Staying Connected As Your Needs Change Over Time

Staying Connected As Your Needs Change Over Time

Woman on ipad while sitting on couch

Living with cancer is a journey that evolves over time. And when it comes to the support you need along the way, your needs and wants may change, too. 

For example, there may be periods when you want support and connection. At other times, you might want to set boundaries or be left alone. 

The way people treat you may also change. For example, people who were there for you after your diagnosis may seem to be less present or supportive as time goes on. Some friendships may grow stronger, while others might fade or take on a different shape.

Changes like these may be confusing or hurtful, and if you’ve faced them, you’re not alone. It’s not uncommon for people with cancer to feel isolated or forgotten.

Everyone’s journey is unique, and there’s no right or wrong way to respond to the changes you’re going through. These Microsteps can be taken to help you reflect on and ask for what you need at different stages of your journey. As always, consult with your care team for the management practices that are best for you.

If you need more support…

Telling people exactly what makes you feel supported. 

Sometimes, people want to help you but aren’t sure how to do it. Or they may not be sure if their attention and support are appreciated. Try to be as specific as possible about the kind of support you need. For example, letting them know that you’d just like to be listened to, and do not need advice at this time, or that you could use help with meals or transportation.

Joining a support group for people with cancer. 

No one can know exactly what you’re going through, but there’s something powerful about finding a community of people who are experiencing something similar. These groups may provide a space to share experiences and feelings with others who can better understand your journey.

Creating a care calendar.

Try setting up a shared digital care calendar where friends and family can sign up to help with specific tasks, such as cooking meals, taking you to appointments, or just visiting. This can help organize support and keep your community engaged over time. To make it easier, you can also consider asking a loved one or trusted friend to manage the calendar for you.

Sharing your gratitude for someone whose support makes a difference.

Consider ways to regularly acknowledge and thank your friends and family for their support. Showing appreciation can strengthen your relationships and encourage continued support.

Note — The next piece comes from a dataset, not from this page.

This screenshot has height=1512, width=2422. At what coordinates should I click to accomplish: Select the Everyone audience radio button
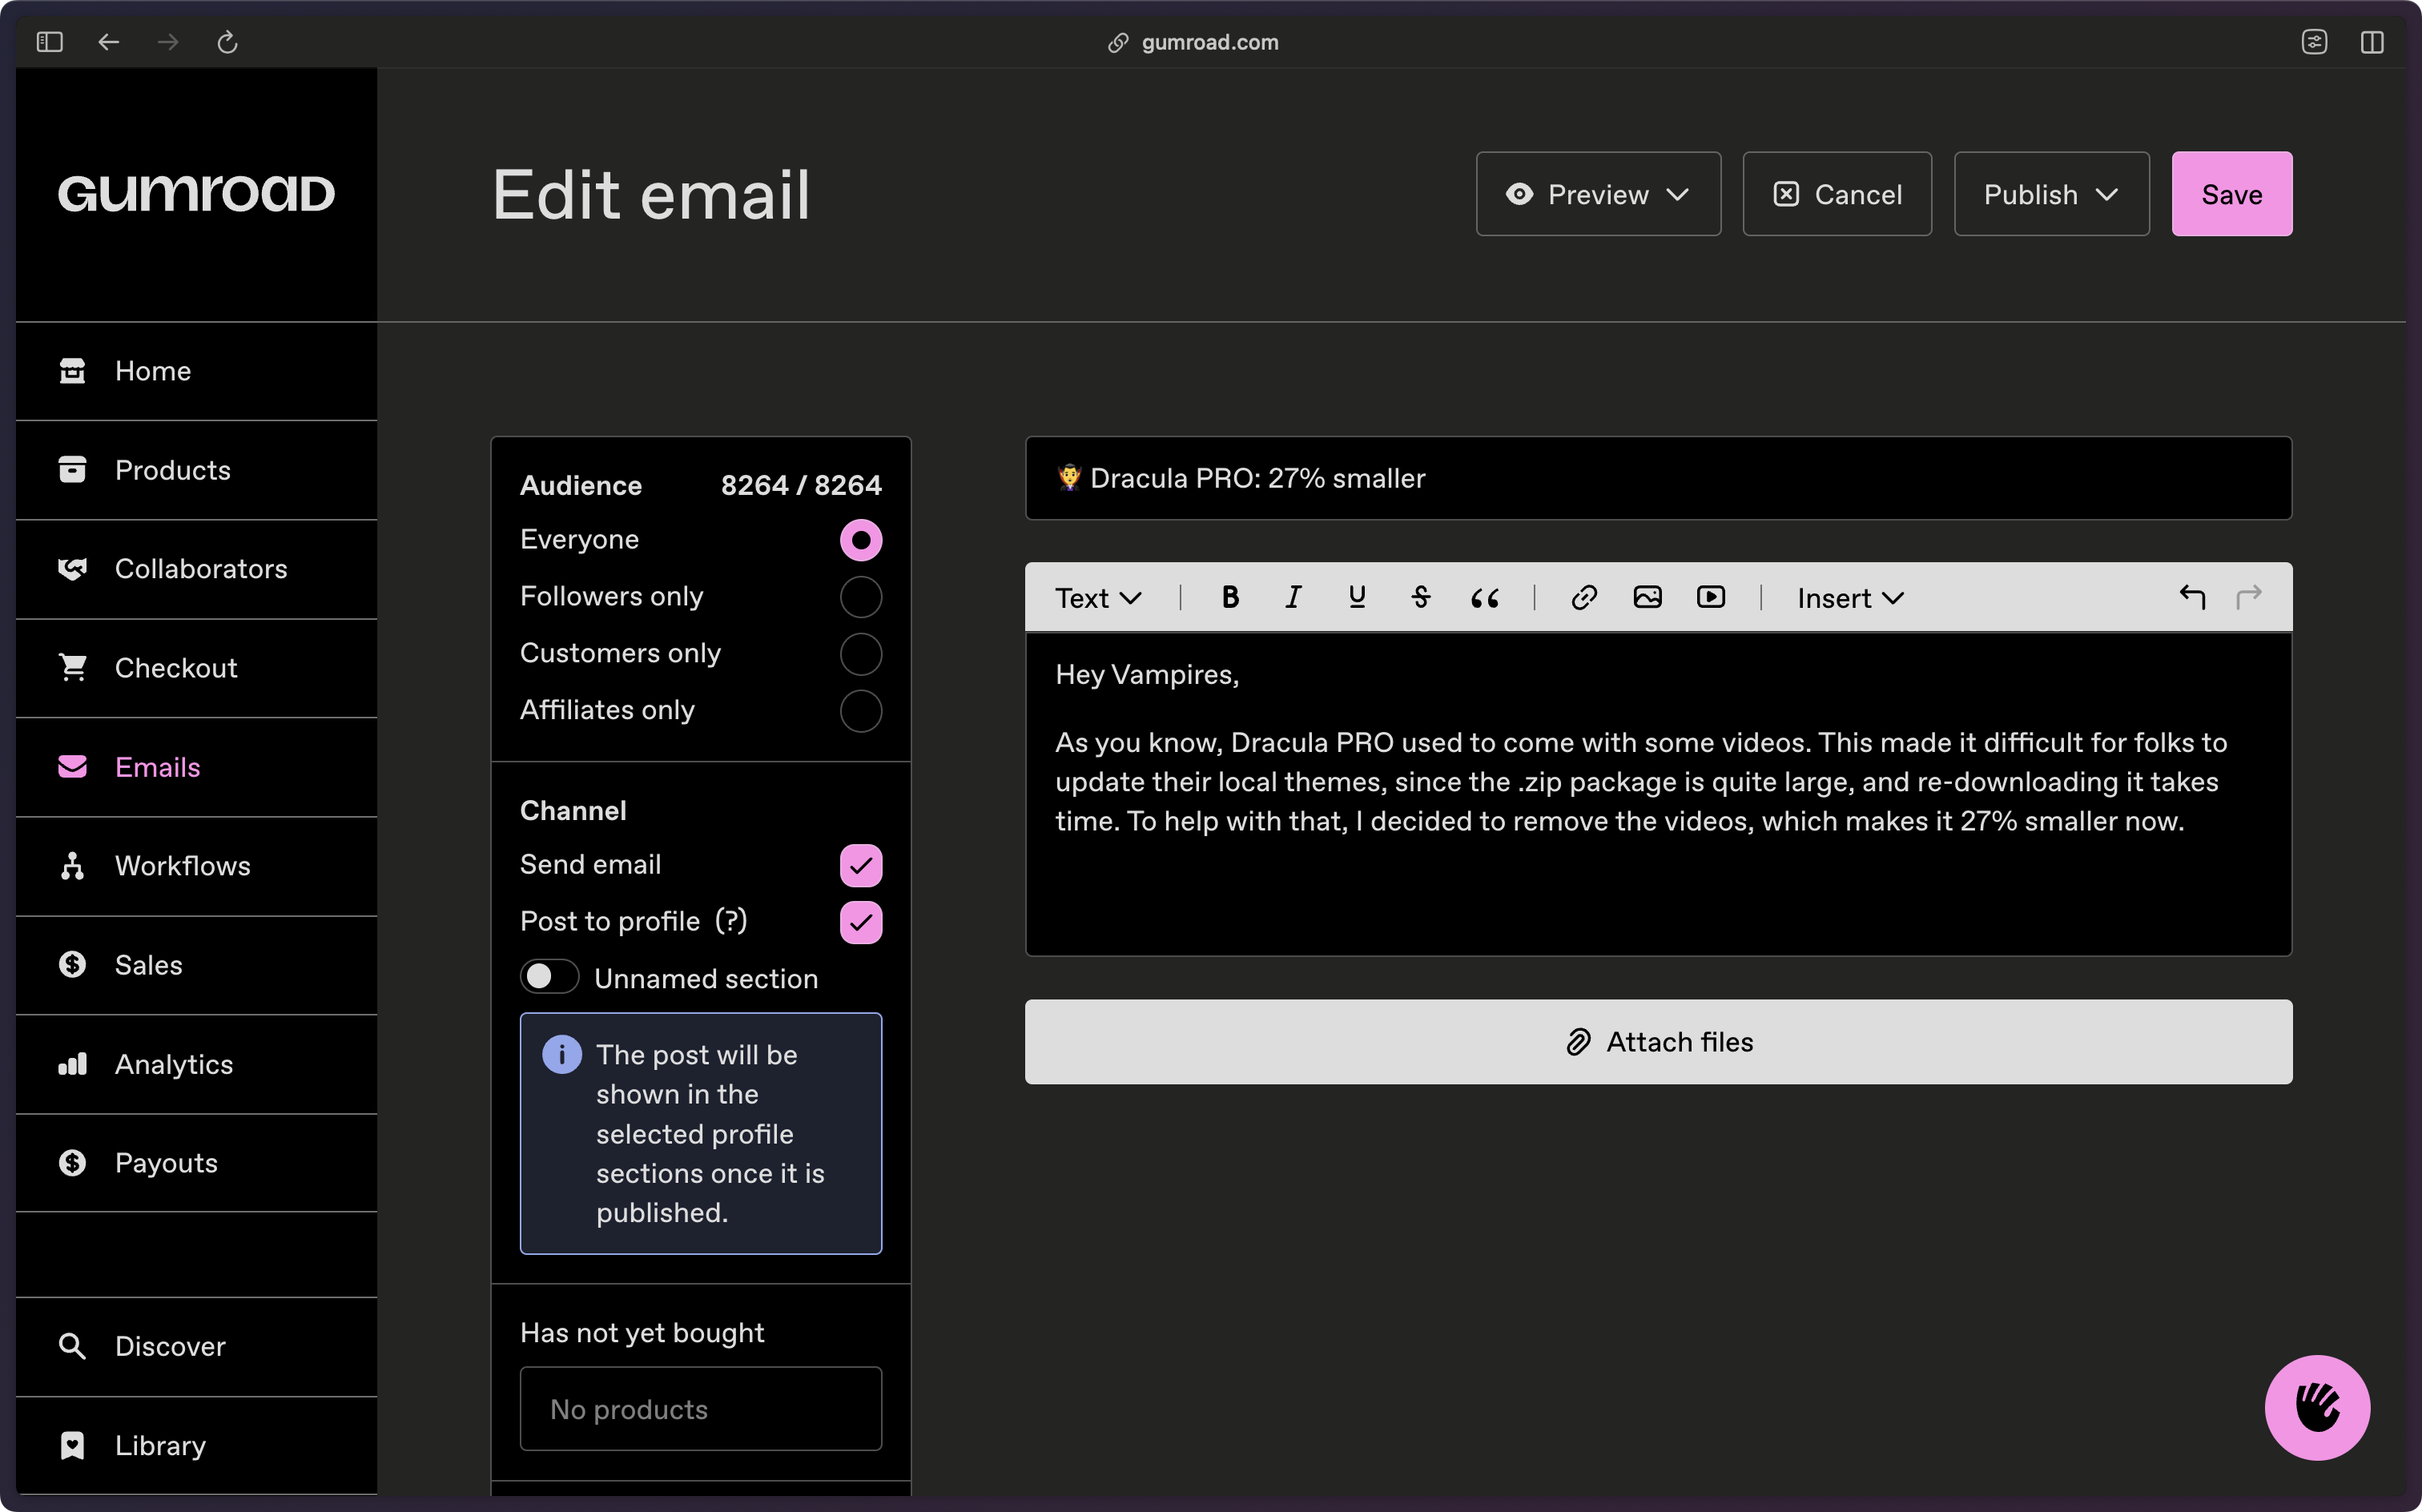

If you need a different kind of support…

Setting boundaries, gently.

If you feel overwhelmed by social interactions, try gently setting boundaries with visitors. Let them know you appreciate their visits but might need to keep them brief or infrequent. You may want to try phrases like:

  • "I'm really glad we could spend this time together, but I feel like I need to rest now."
  • "Thank you for coming. I’m not up for a long visit today, but I am happy to spend some time with you. We can catch up more soon."
  • "It’s great to see you! I'm keeping visits short these days to help manage my energy levels."
  • "Your visits mean a lot to me, but I’m not feeling my best right now so I would appreciate it if we could keep the visit brief — let’s say no more than 30 minutes."

If you want to share updates on your journey…

Sending an email newsletter to keep everyone informed.

Updating everyone in your life can be exhausting. Consider sending out a weekly or monthly newsletter to keep your wider circle of friends and family updated on your health, which can reduce the need for repeating the same updates multiple times.

Asking a trusted friend or loved one to share updates.

If you’re comfortable, try delegating the task of sharing news and answering questions to someone else. This may reduce your emotional burden and allow you to focus on other priorities.

If you need to have a difficult conversation…

Taking a few minutes to prepare for a tough conversation.

If you need to have a difficult conversation about needing more help or needing space, consider planning what you want to say ahead of time to help make the conversation as clear and effective as possible. If it helps, you can write down what you’re planning to say beforehand.

Letting someone know that just being there for you is enough.

If you’ve just shared a piece of difficult news with a friend or loved one, they may react strongly — with shock, confusion, or helplessness. They may struggle with how to respond, or feel obligated to offer solutions or a message of hope. You may choose to let them know that all you need from them now is their love and support.